About

The fotonik3d benchmark in spec2017 is reasonably friendly for vectorization, performance gains relative to a single FPU scalar implementation should be on the order of 12%. Verify the benchmark vectorizes and sees a comparable performance improvement on RISC-V.

Much like we've seen with cam4, fotonik seems to be vectorizing well and shows a 64% reduction in instruction counts on the k1, but the performance with vector is terrible at a 74% regression in cycle counts.

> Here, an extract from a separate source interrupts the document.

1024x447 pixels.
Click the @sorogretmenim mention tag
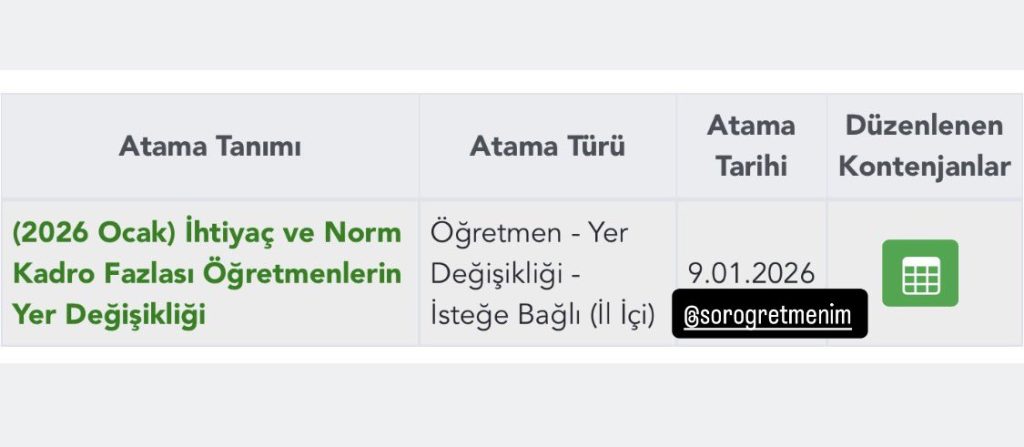coord(768,317)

We believe this is due to a weak vector unit, possibly combined with additional weaknesses elsewhere in the design.

Stakeholders/Partners

RISE:

Ventana: Robin Dapp – lead developer

Ventana: Jeff Law

External:

Dependencies

Status

Development	COMPLETE
Development Timeline	1H2024
Upstreaming	COMPLETE
Upstream Version	gcc-14 Spring 2024
Contacts	Robin Dapp (Ventana) Jeff Law (Ventana)
Dependencies	Closure needs performance testing

Updates

29 May 2024

Update with icount/cycle data from the k1.

14 Mar 2024

We're seeing roughly a 46% reduction in dynamic instruction counts. This is far higher than the performance improvements seen on other targets
- x86_64 sees a 17% performance improvement from vector
- aarch64 sees a 10% performance improvement from vector
- Conclusion: We're doing well on this benchmark with RVV

29 Dec 2023

Project reported as a priority for 1H2024

CT_00_019 -- Vectorize fotonik benchmark from spec2017